HIMSS 2017 Cybersecurity Survey Reveals Prevention Statistics

Our constant dialogue with our clients proves a common IT worry: cybersecurity prevention and protection is a top priority for healthcare practices of all sizes and specialties. Recently published industry statistics support their concern.

In August, HIMSS released the final report of their 2017 Cybersecurity Survey. “The survey provides insight into how healthcare organizations are protecting their information and assets, in light of increasing cyberattacks and compromises affecting the healthcare sector,” HIMSS said.

A key takeaway of this year’s survey is the effort that practices are putting in to cybersecurity prevention.

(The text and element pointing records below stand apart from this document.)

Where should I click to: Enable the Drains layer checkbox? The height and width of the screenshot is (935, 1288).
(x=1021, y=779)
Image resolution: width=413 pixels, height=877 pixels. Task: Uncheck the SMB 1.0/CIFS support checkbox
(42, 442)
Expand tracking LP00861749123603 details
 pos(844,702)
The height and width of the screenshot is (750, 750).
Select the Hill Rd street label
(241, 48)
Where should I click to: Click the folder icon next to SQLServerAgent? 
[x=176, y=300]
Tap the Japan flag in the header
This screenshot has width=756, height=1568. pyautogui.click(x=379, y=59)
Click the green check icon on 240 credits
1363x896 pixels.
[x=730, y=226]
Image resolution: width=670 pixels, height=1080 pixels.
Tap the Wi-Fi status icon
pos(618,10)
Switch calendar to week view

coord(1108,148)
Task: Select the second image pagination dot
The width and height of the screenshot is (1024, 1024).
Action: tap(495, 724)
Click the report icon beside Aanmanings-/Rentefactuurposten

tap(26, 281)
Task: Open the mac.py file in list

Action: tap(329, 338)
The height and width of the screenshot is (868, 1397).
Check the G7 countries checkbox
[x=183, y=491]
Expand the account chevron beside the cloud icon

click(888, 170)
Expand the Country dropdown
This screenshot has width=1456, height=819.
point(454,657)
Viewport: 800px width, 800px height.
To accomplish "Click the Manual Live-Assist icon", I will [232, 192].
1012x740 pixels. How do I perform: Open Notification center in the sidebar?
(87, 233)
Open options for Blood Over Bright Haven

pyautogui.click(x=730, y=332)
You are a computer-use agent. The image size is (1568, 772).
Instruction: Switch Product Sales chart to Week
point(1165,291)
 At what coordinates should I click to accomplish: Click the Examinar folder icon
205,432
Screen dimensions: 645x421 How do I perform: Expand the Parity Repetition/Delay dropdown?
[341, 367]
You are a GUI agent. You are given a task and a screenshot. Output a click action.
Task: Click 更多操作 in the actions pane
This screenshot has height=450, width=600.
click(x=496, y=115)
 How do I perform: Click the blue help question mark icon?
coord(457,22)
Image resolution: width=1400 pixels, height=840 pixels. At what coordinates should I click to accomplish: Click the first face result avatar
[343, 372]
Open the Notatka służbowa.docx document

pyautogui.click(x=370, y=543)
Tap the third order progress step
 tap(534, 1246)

Protecting your practice against cyberattacks requires not one, two or even three security best practices.  It requires the implementation of a group of best practices, each serving a different purpose.

As practices navigate the ever-changing cybersecurity landscape, prevention proves to be the most effective way to protect your practice.

As the HIMSS Survey reports, prevention is key and comes in many forms:

  • Budget
    Seventy-one percent of survey respondents are allocating budget specifically for cybersecurity. Of that 71 percent, 40 percent are allocating 1-2 percent while 32 percent are allocating 3-6 percent of their IT budget toward cybersecurity programs.
  • Information security staffing
    For the first time ever, practices are recognizing the true and real risk of cybersecurity and their vulnerability. Eighty percent of respondents indicate their organization employs cybersecurity staff. Research suggests that a security-staff-to-staff ratio of 1:500 is ideal for organizations that are information-centric and have significant exposure to the internet. Still, only 53 percent of survey respondents reported a ratio of 1:500 or higher.
  • Information security leadership
    Historically, information security has not been a business priority, but that is changing. Sixty percent of organizations report having a senior-level information security leader such as a Chief Information Security Officer (CISO).
  • Insider threat management programs
    “Three-quarters of respondents (75 percent) indicate that they have some type of insider threat management program at their organization,” HIMSS reports. Insider threats can be characterized as unintentional (such as an employee who accidentally clicks an email) or malicious (such as a disgruntled employee who intentionally leaks private data). Threat management programs likely include creating formal policies, procedures and sanctions.
  • Risk assessments
    The HIPAA Security Rule requires practices to conduct a security analysis at least once a year. The good news is, 85 percent of practices conduct an analysis at least once a year. The great news: 34 percent conduct the analysis more frequently than once a year.
  • Awareness training
    Human error remains the number one vulnerability in healthcare practices, as it cannot be automated or policed. The vast majority of survey respondents, 87 percent, conduct staff training at least annually. While this form of staff training is effective in teaching, the ongoing practice and enforcement is still a concern.
  • Penetration testing
    Penetration testing identifies gaps and vulnerabilities in IT networks. Seventy-five percent of practices conduct penetration testing annually or more frequently. HIMSS reports, “mock phishing exercises of workforce members (or even information security staff) can be conducted to determine how well (or poorly) these individuals perform.”

The cybersecurity landscape is changing incredibly quickly and practices not protecting themselves from cyberthreats are dangerously at risk. Tomorrow’s threats are sneakier, more sophisticated and more pervasive than ever before.

How does your practice protect against cybersecurity threats? Based on these survey results, how does your practice compare?